If you want to learn how your brain works, rests, sleeps, processes, you could do well by slogging through Eric R. Kandel's book, "The Age of Insight." (The paywalled Wall Street Journal review is here.)
The reason I like Kandel's book so much is simple. Kandel, a Nobel-Prize-winner, a doctor, Columbia University professor and a neuroscientist, gives you and your brain permission to goof off.
So much of modern "hustle" bullshit culture and ad agency McKinsey'd time-sheet-shibboleth-mania is about optimizing, maximizing and efficiency. We're supposed to have no downtime, use every moment of every week to work. We're supposed to be multitasking while we're multitasking, billing two hours every thirty minutes and through a system of modern-day Corvee, not even get paid for the overtime we toil.
Kandel and "The Age of Insight" give you permission to rest, restore and regenerate your brain. But the great writer Delmore Schwartz wrote, "In Dreams Begin Responsibilities."
That being the case, I've created a corollary expression that like Castor and Pollux should be linked to Schwartz's. "In Dreams Begin Responsibilities to Have a Pad on Your Night-table to Write Things Down."
As someone who writes every day for a living, I am constantly on the hook. Every day, I have a job. I have to find an idea and write about it. (That's in addition to my paying job.)

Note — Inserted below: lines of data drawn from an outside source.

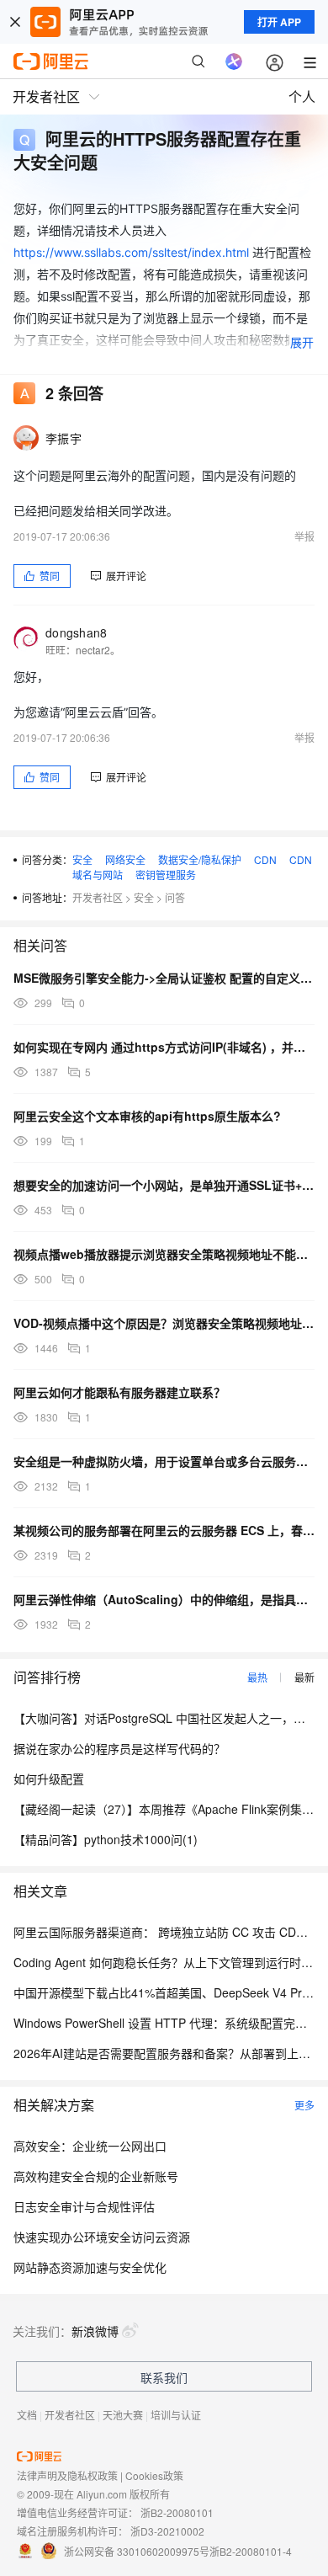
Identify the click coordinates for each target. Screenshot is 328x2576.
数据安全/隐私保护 (199, 859)
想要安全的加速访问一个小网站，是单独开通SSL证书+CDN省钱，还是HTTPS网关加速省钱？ (164, 1184)
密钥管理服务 (165, 874)
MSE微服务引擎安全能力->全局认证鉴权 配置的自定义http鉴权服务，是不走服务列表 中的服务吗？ (164, 977)
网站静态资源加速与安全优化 (90, 2267)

Many of these ideas spin out from my brain while I am deep in REM-sleep after vanquishing my almost-nightly battle against insomnia. Many of the ads I write and the destinations I arrive at in my work for clients emerge from the swirl of connections that stew together when we sleep, shower, walk and wonder.
Accordingly, I have for about two-dozen years been as obsessive-compulsive as a keen athlete. The ideas I have I assiduously write down. I write them without editing. Almost always without turning on the lights, so I can hardly see when I write until I wake up in the morning.
We have to recognize the freedom of our brains; I mean our brain's need for freedom to play and think. If you're smart about it, for your brain play and think go together like holding company agencies and income-inequality.
Last night, in my sleep, I dreamt two blog posts.
They were good.
But I was spooning comfortably with Morpheus and fought successfully against removing myself from his grip. Though these posts sprung fully-formed from my head, I failed to write them down.
I had dreamed posts right down to their titles. (One of which was 'Crying in our Croissants.') But they each evaporated because I failed to write them down.
I trusted my subconscious memory and screwed my subconscious brain.